Low margins for power-related projects also weighed on its earnings even though Toshiba makes some forms of semiconductors, it requires to procure other styles found in its electronics along with other products from elsewhere.

Toshiba, however, stuck using its annual profit forecast for a 7% rise to 170 billion yen, saying it aims to spread more costs in product prices.

The scandal-laden Japanese industrial conglomerate, that is exploring going private along with other options, last month selected Bain Capital, CVC Capital Partners, Brookfield Asset Management and a consortium involving state-backed Japan Investment Corp and private equity firm Japan Industrial Partners to check out another bidding round. read more

A buyout of Toshiba could value the firm at just as much as $22 billion, sources have previously told Reuters.

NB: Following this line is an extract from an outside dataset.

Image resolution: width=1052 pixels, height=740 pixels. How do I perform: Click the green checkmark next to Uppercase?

Tensions between Toshiba and its own activist investors culminated this past year whenever a shareholder-commissioned investigation concluded management had colluded with Japan’s trade ministry – which sees the business’s nuclear and defence technology as a strategic asset – to block overseas investors from gaining influence at its 2020 shareholder meeting.

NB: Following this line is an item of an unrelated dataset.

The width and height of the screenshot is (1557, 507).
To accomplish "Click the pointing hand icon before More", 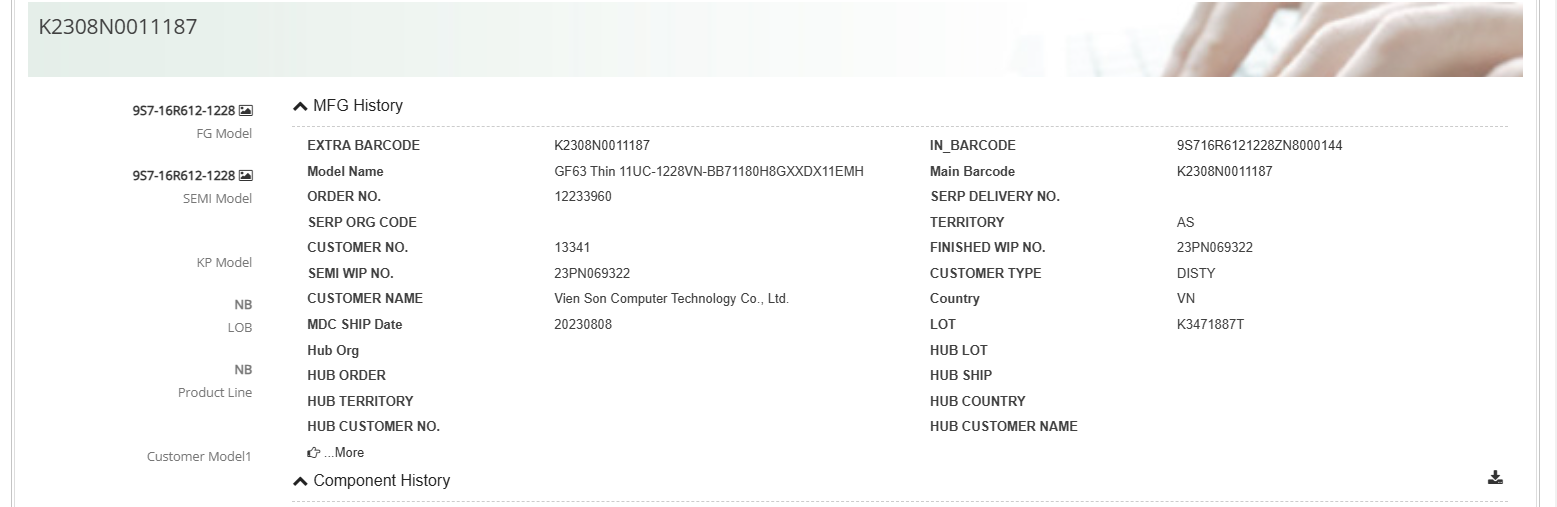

This season, shareholders rejected management-backed plans to split the business in two, prompting Toshiba to restart its strategic review.

In further news that reflects poorly on its oft-criticised governance problems, Toshiba also said on Wednesday it had discovered that a worker of a U.S. subsidiary, functioning on fraudulent instructions from the third-party, had transferred $3.6 million to a bank-account in Hong Kong. The case happens to be under investigation.

($1 = 134.98 yen)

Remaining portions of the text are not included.